SUPPLIED MATERIAL:
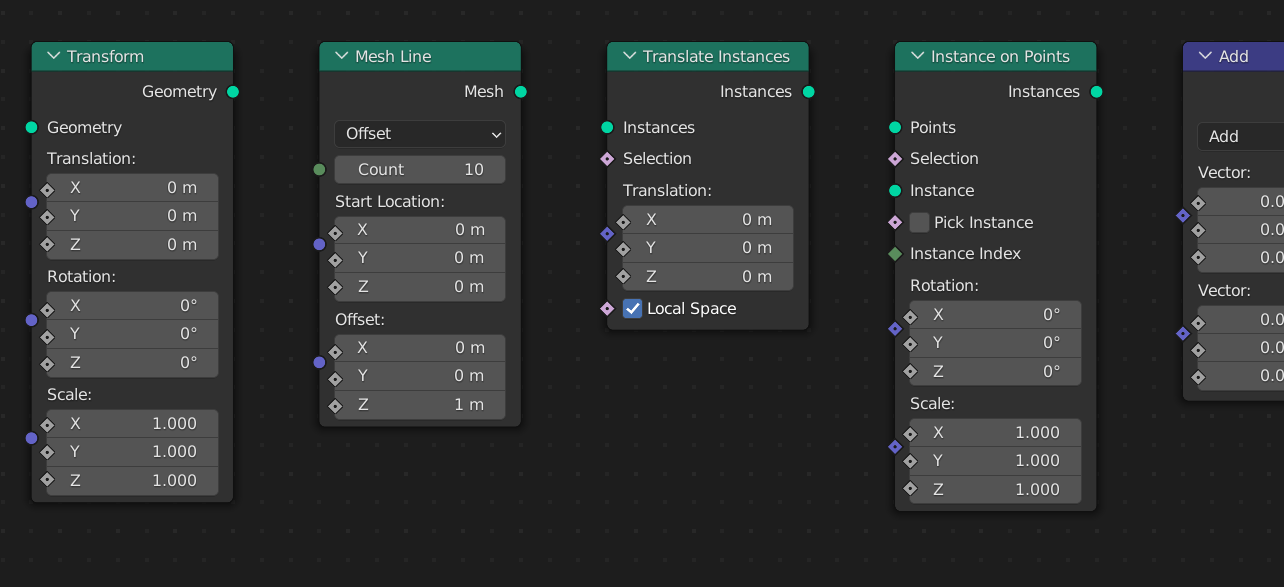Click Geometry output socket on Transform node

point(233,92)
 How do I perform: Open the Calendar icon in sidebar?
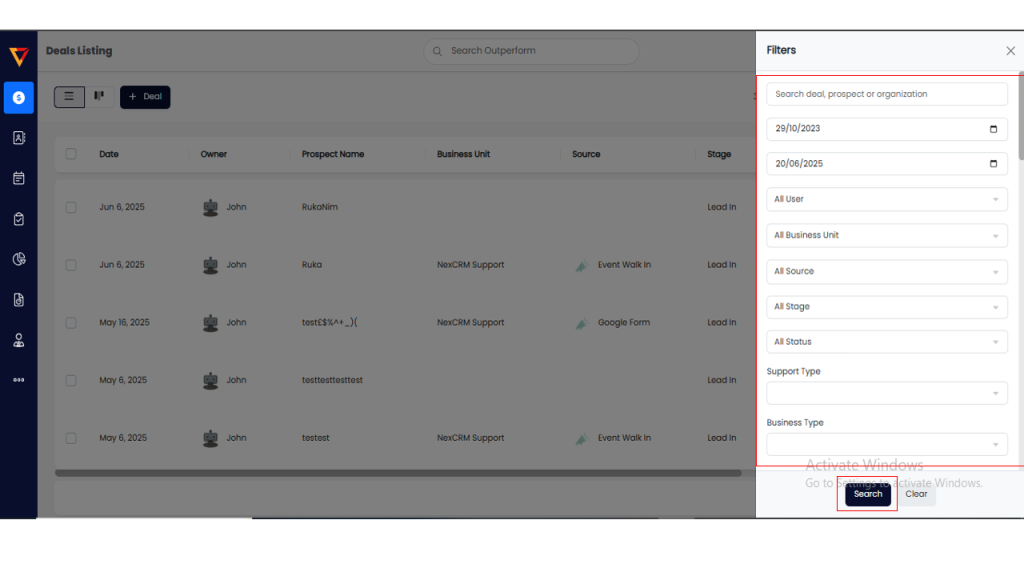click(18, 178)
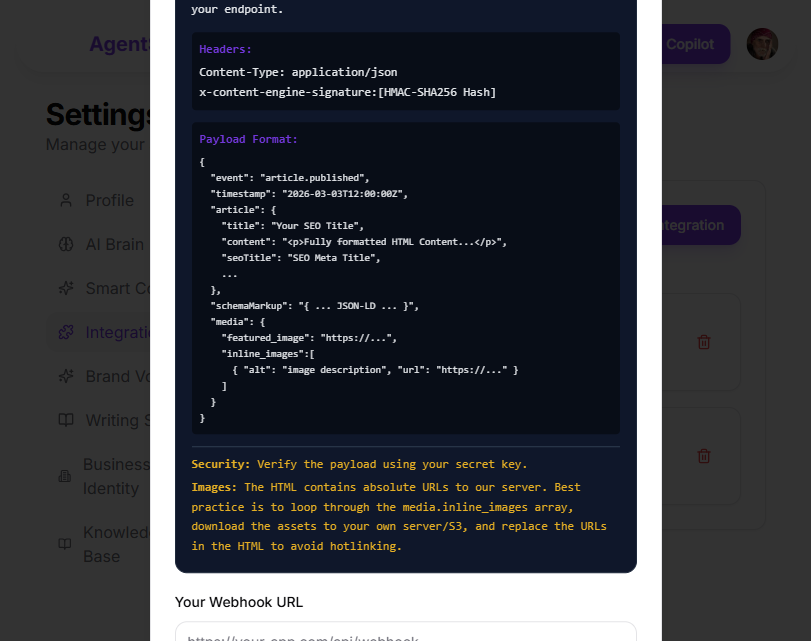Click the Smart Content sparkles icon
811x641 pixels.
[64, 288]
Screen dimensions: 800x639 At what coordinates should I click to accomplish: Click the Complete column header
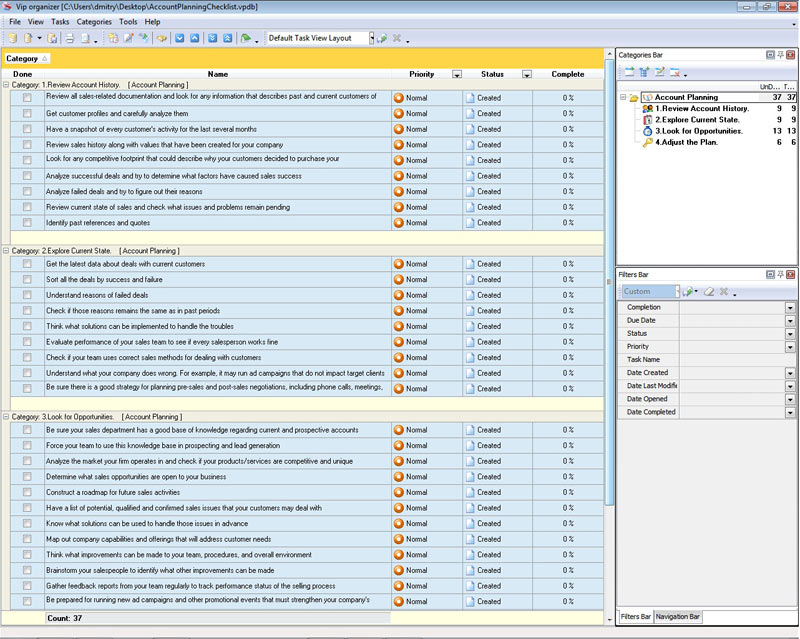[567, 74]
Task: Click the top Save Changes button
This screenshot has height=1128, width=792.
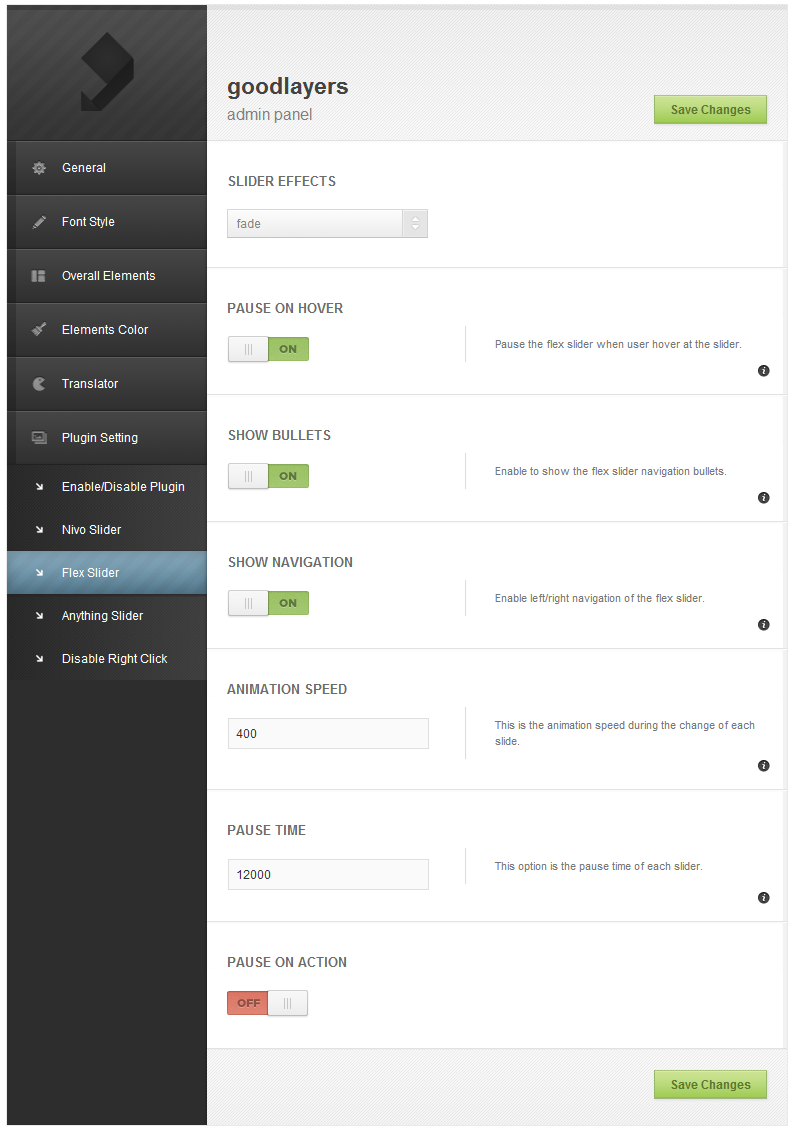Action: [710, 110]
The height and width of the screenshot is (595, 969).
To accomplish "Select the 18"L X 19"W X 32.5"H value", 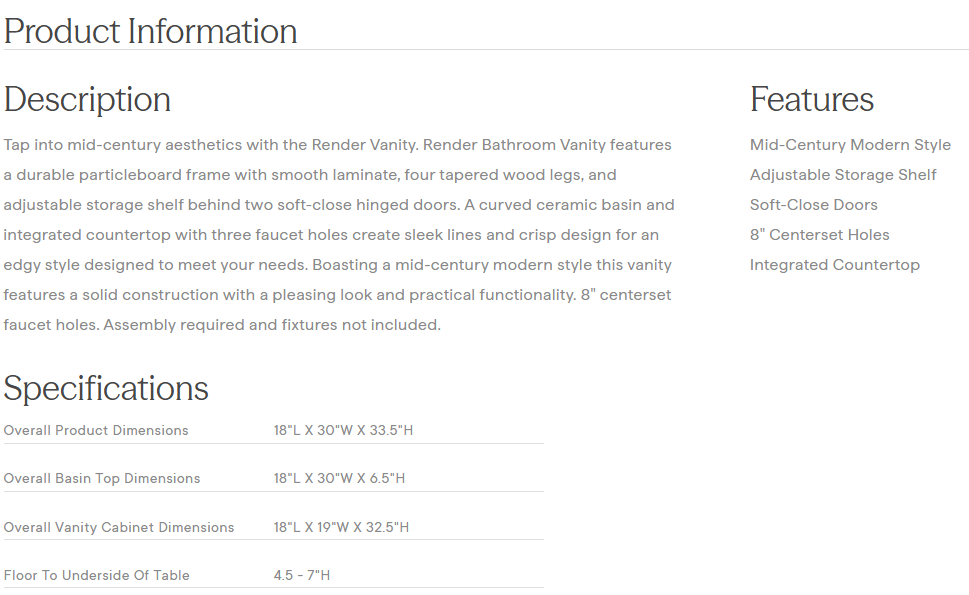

EXERCISE GOAL: I would like the lines from the one with "Screen dimensions: 800x639" through the last line of the data above retyped exactly, with pictures left out, please.

OUTPUT FOR THIS TASK:
Screen dimensions: 800x639 At what coordinates should I click to accomplish: Click the Complete column header
[567, 74]
Task: Click the top Save Changes button
This screenshot has height=1128, width=792.
Action: [710, 110]
The height and width of the screenshot is (595, 969).
To accomplish "Select the 18"L X 19"W X 32.5"H value", 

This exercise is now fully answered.